Long-Term Capital Gain or Loss

Accrued Revenue

What is a long-term capital gain or loss?

A long-term capital gain or loss is the gain or loss from the sale of an eligible investment held for more than 12 months at the time of sale. This can be contrasted with short-term gains or losses on investments that are sold in less than 12 months. Long-term capital gains often receive more favorable tax treatment than short-term gains.

Understanding the long-term capital gain or loss

The long-term capital gain or loss is determined by the difference in value between the sale price and the purchase price. This figure corresponds to the net profit or net loss that the investor has suffered from the sale of the asset. Short-term capital gains or losses are determined by the net income an investor has suffered from the sale of an asset held for less than 12 months. The Internal Revenue Service (IRS) assigns a lower tax rate to long-term capital gains than to short-term capital gains.

A taxpayer will have to report the total of his capital gains earned for the year when filing his annual tax return, as the IRS will treat these short-term capital gains as taxable income. Long-term capital gains are taxed at a lower rate, which in 2019 ranged from 0 to 20%, depending on the tax bracket in which the taxpayer is located.

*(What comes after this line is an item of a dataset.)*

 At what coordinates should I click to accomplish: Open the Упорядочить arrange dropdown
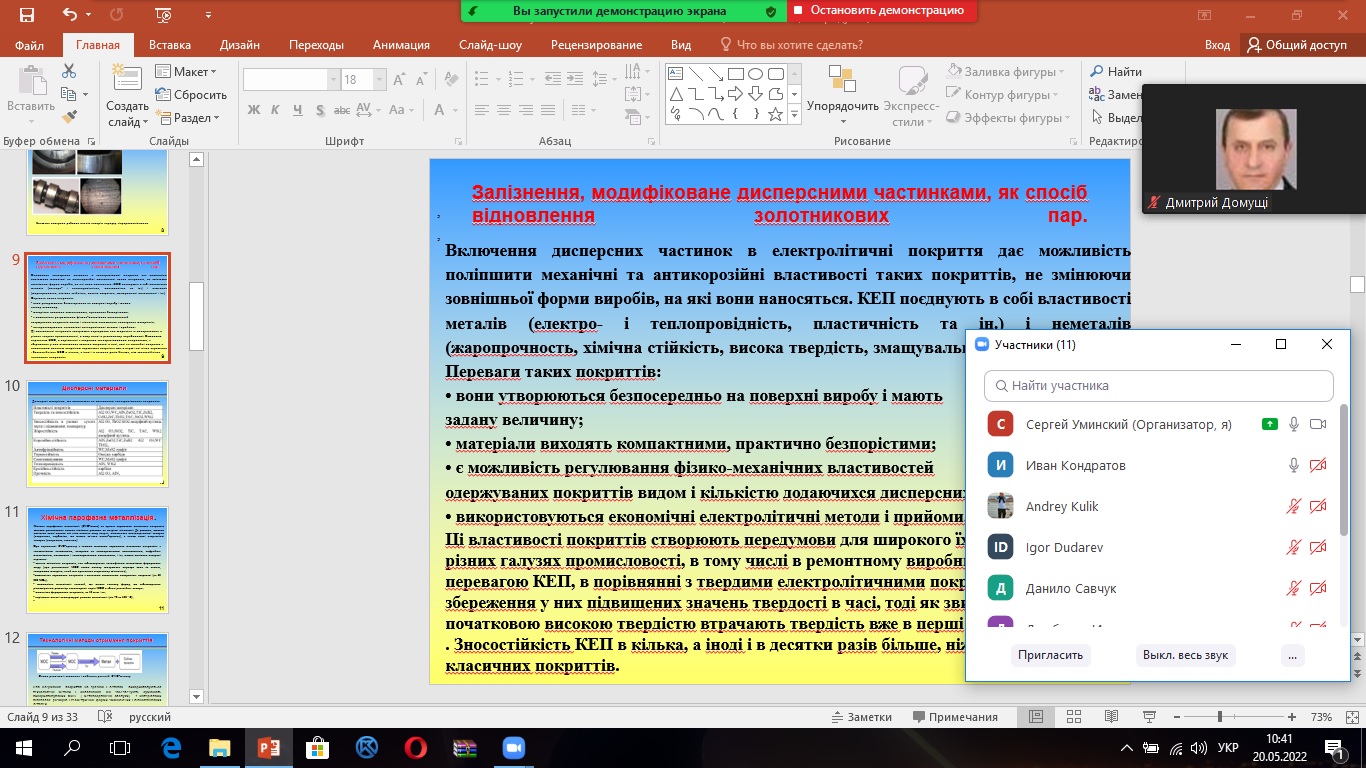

For capital gains losses, short-term and long-term losses are treated the same. Taxpayers can claim these losses against any long-term gain they may have made during the production period. These figures are all reported on tax form 1040.

Key points to remember

  • Long-term capital gains or losses apply to the sale of an investment made after owning it for 12 months or more.
  • Long-term capital gains are often taxed at a more favorable tax rate than short-term gains.
  • Long term losses can be used to offset future long term gains.
  • In 2019, the long-term capital gains tax amounted to 0% -20% depending on each person’s tax bracket.

Examples of long-term capital gains and losses

For example, imagine that Mellie Grant files her taxes and has a long-term capital gain on the sale of her shares for TechNet Limited. Mellie first purchased these shares in 2005 during the initial offer period for $ 175,000 and is now selling them in 2019 for $ 220,000. It has a long-term capital gain of $ 45,000, which will then be subject to capital gains tax.

Now suppose she also sells her vacation home she bought in 2020 for $ 80,000. She hasn’t owned the property for a very long time, so she hasn’t raised a lot of equity there. When she sold it a few months later, she only received $ 82,000. This presents him with a short-term capital gain of $ 2,000. Unlike the sale of his long-standing shares, this profit will be taxed as income and will add $ 2,000 to his existing salary calculation.

If Mellie had sold her vacation home for $ 78,000 instead, suffering a short-term loss, she could have used that $ 2,000 to offset part of her tax payable for the $ 45,000 long-term capital gains. that she had suffered.